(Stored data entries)
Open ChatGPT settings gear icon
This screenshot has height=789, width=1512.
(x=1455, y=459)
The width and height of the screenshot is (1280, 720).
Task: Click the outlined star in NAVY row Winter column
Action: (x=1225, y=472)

## Task instructions
Print the data in full, with each line exactly as given.

## Task output
Open ChatGPT settings gear icon
This screenshot has height=789, width=1512.
(x=1455, y=459)
The width and height of the screenshot is (1280, 720).
Task: Click the outlined star in NAVY row Winter column
Action: (x=1225, y=472)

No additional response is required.